* [SUPPLIED RECORDS]

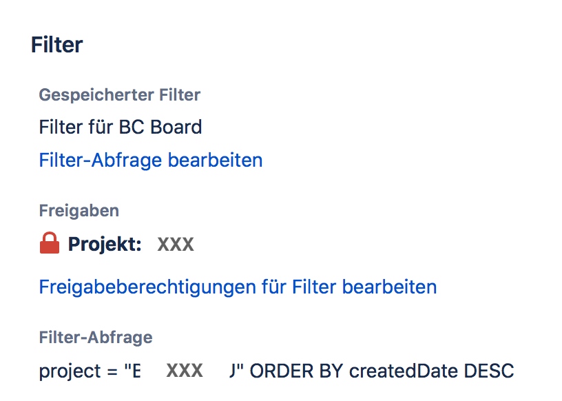Select the JQL query text line
Viewport: 562px width, 401px height.
point(275,371)
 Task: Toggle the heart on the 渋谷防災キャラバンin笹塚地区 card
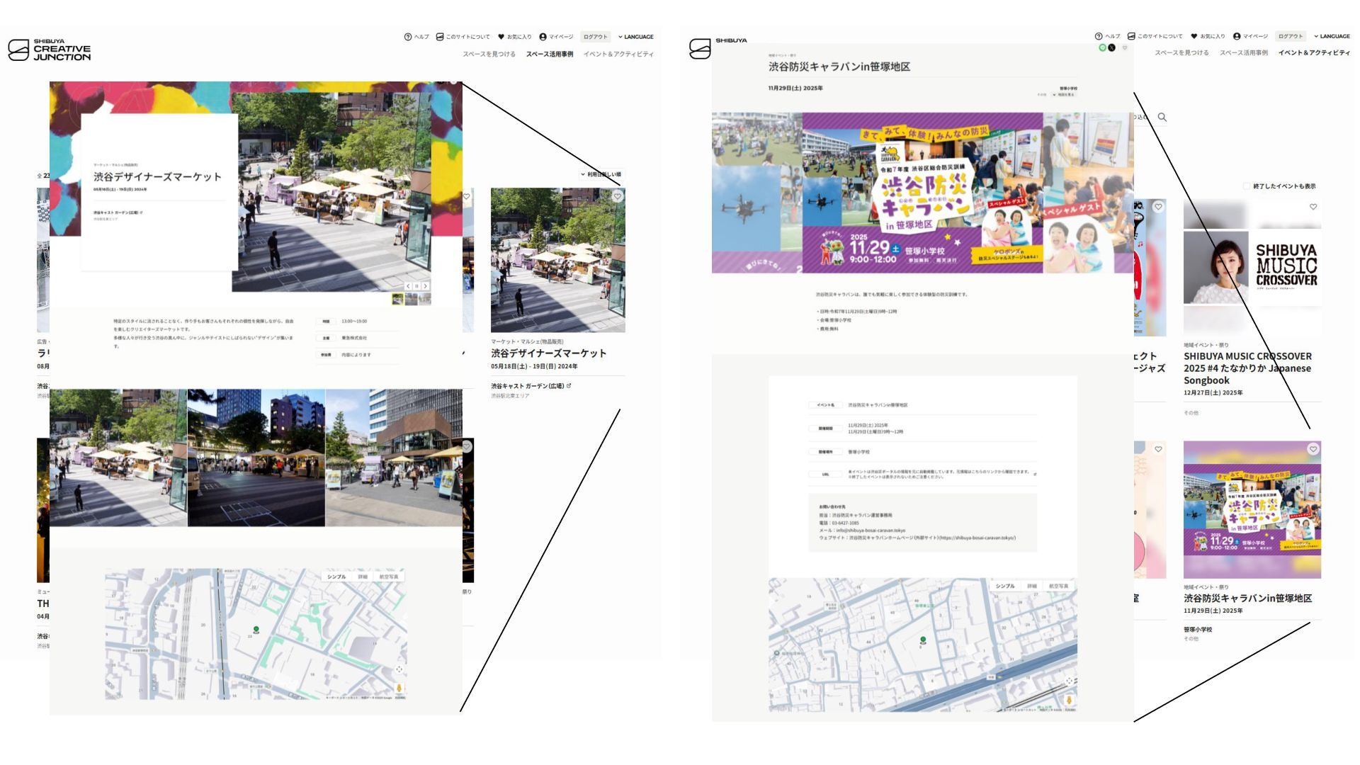pos(1313,449)
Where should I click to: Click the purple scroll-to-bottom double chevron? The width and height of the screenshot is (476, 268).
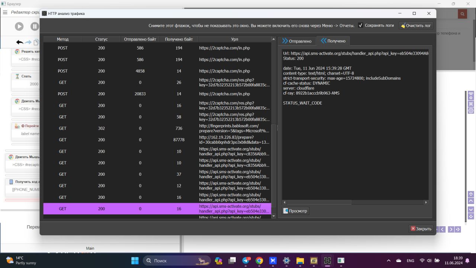point(471,216)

* [WORK TO BE COMPLETED]
From the records above, pick out every line that contains the string "width" and copy those lines unchanged.

* [TASK RESULT]
Viewport: 562px width, 401px height.
Where should I click to: Click the purple scroll-to-bottom double chevron? The width and height of the screenshot is (476, 268).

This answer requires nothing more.